6. Limitations and Future Directions

ScientistOne and the CoE protocol currently depend upon deterministic benchmark evaluators, limiting applicability in open-ended scientific domains (e.g. wet-lab, theoretical ML), which may require domain-specific or qualitative integrity checks. Reference verification in CoE Audit (I3) confirms bibliographic existence, but claim-level scholarly NLI-based entailment remains an open challenge. The framework effectively enforces citation, numerical, and method claim types, but verifying qualitative claims or true novelty is an open research problem.
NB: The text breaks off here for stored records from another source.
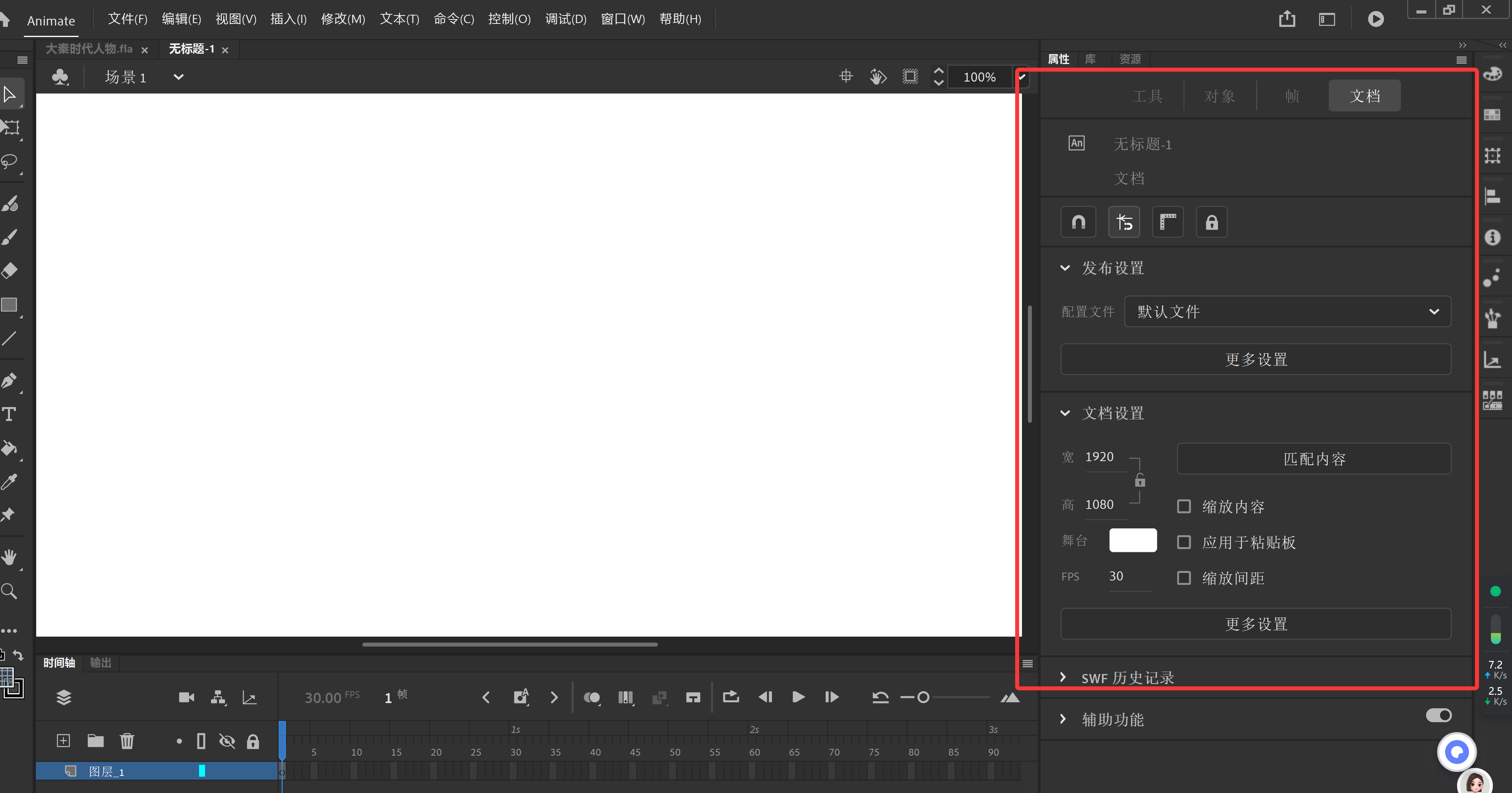This screenshot has height=793, width=1512.
Task: Click the 匹配内容 button
Action: pos(1314,459)
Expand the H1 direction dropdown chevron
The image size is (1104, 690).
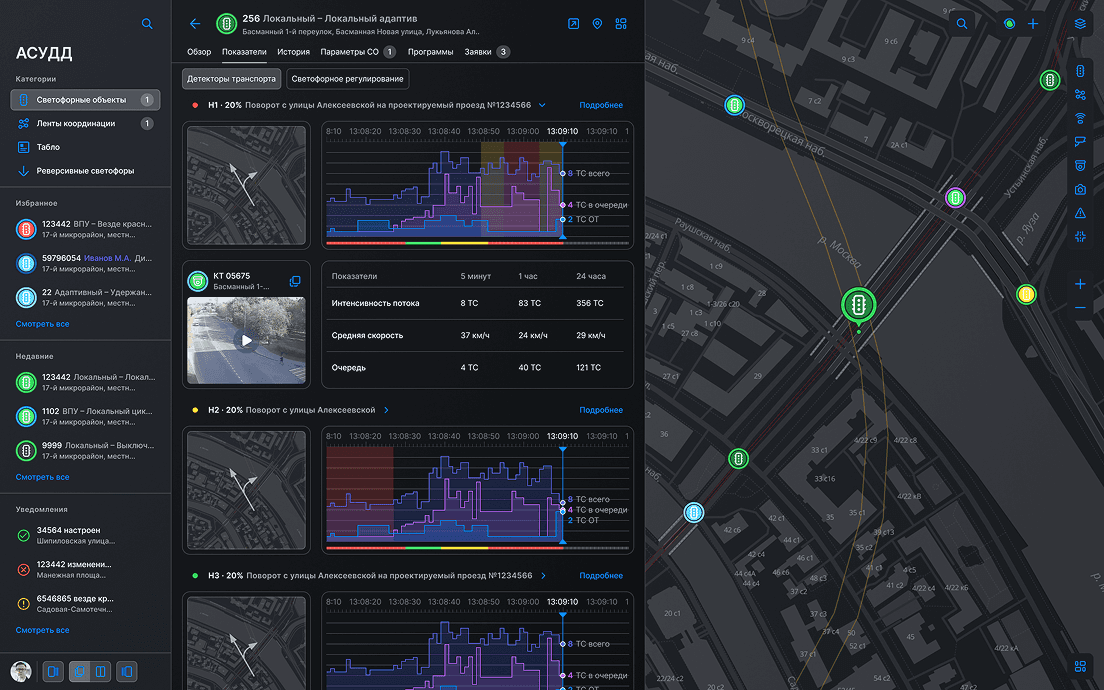pos(542,105)
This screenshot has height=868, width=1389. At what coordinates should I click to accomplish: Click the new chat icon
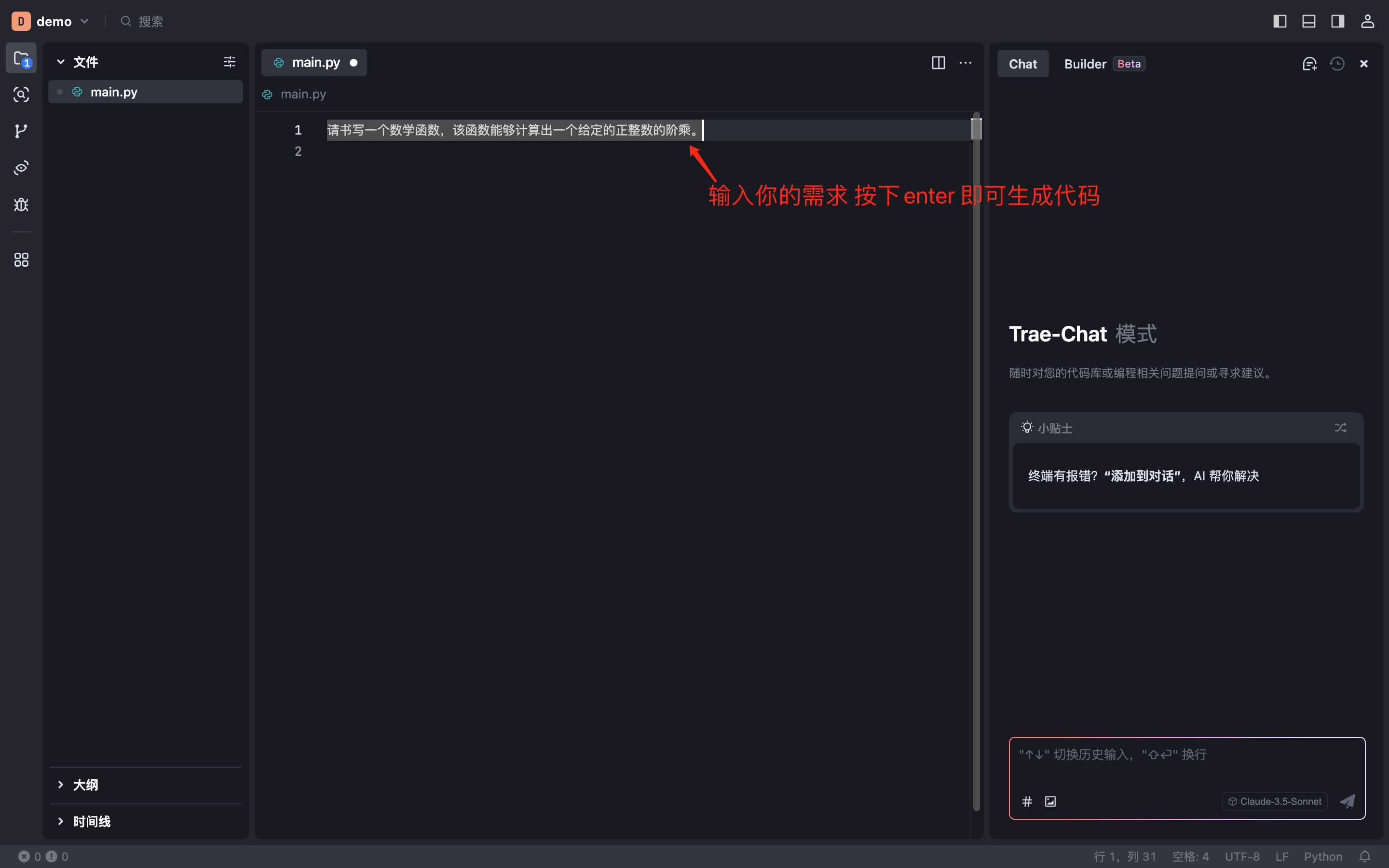pyautogui.click(x=1309, y=64)
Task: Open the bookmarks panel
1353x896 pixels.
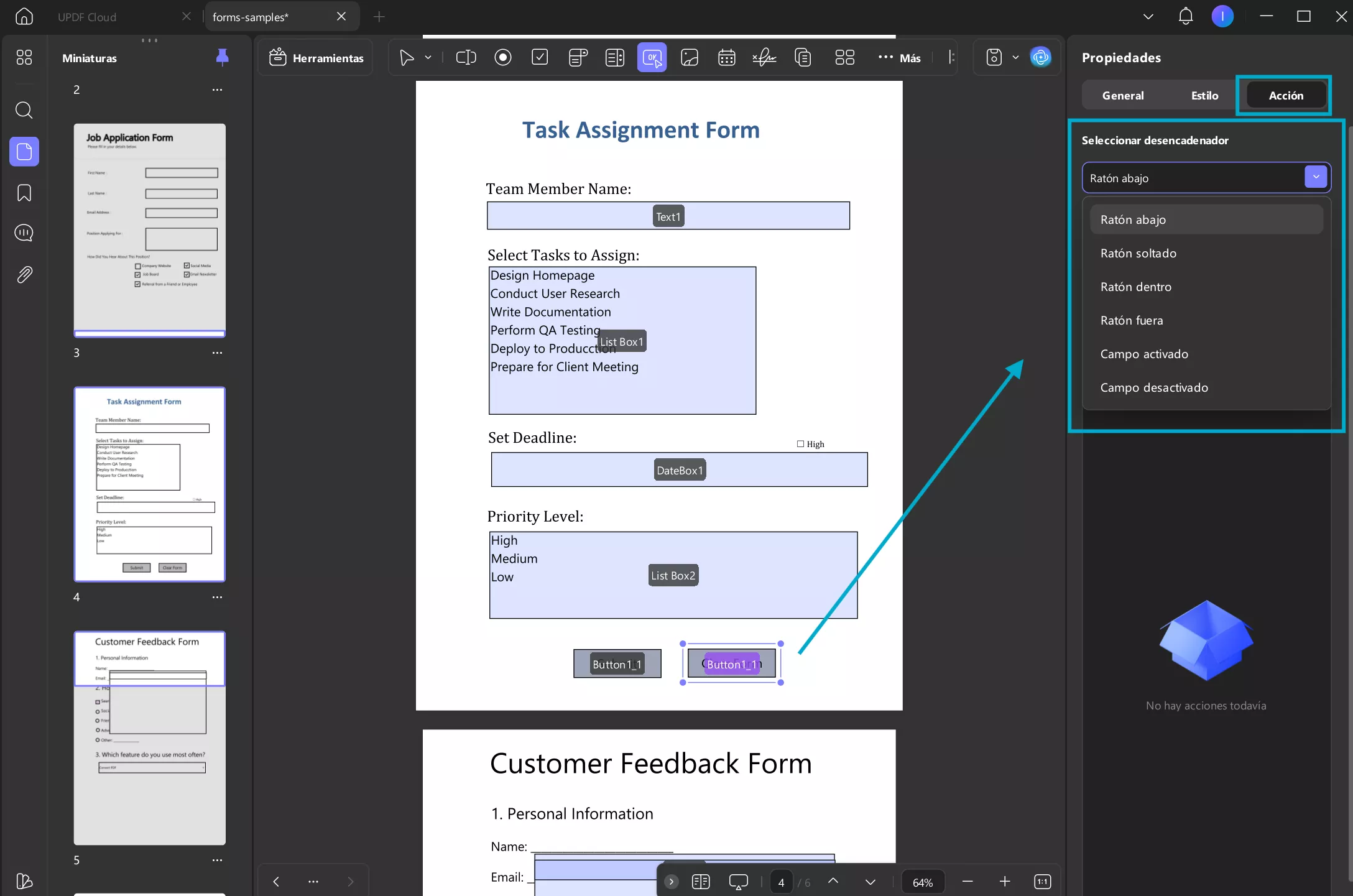Action: pyautogui.click(x=24, y=193)
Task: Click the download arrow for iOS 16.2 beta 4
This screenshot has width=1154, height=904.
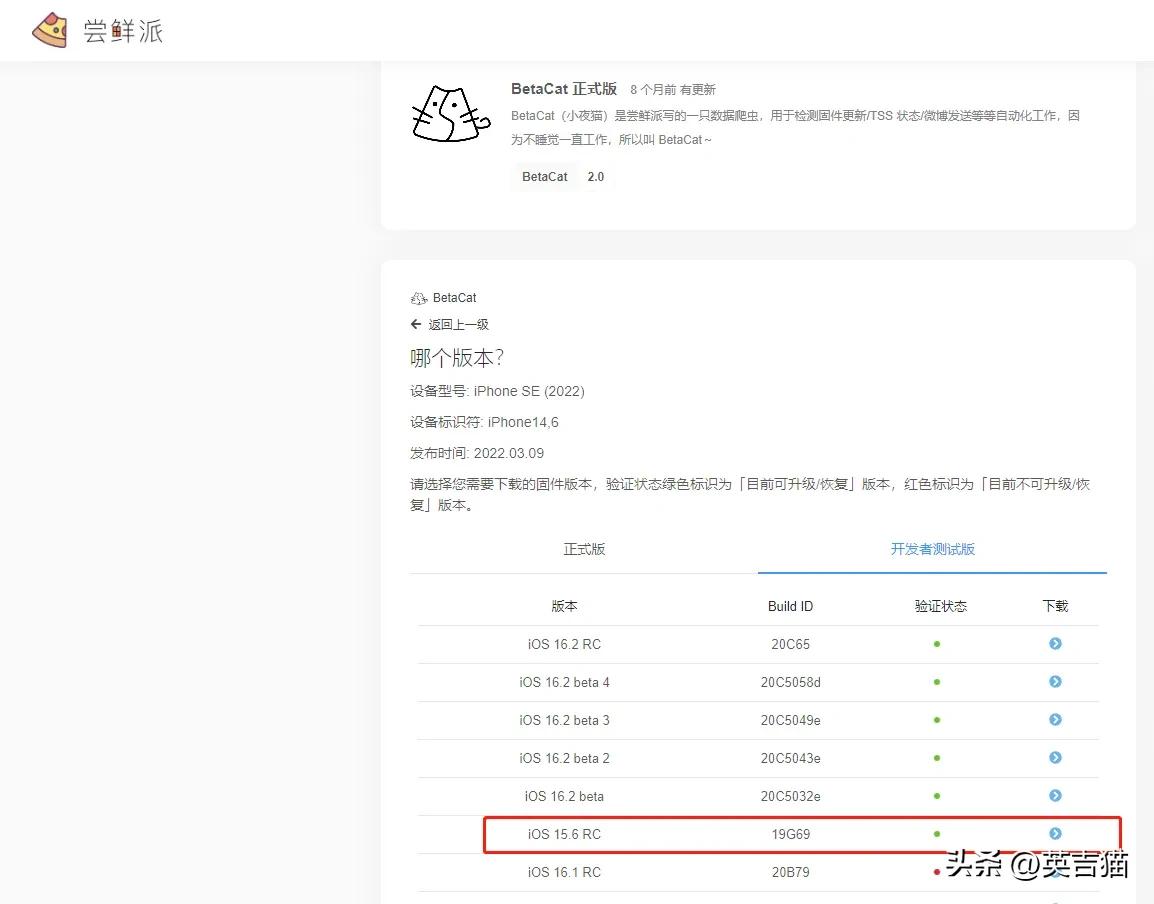Action: [1055, 682]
ADRS benchmark tasks simplify actual research workflows—true multi-benchmark or multi-dataset scenarios are targets for future expansion. Audit failure rates represent lower bounds; more subtle, uncaptured evidence-chain discontinuities may exist.

ScientistOne establishes a new evidence-centric research automation paradigm, integrating provenance at every pipeline step and enabling mechanistic integrity evaluation without loss in solution quality (Meng et al., 25 May 2026).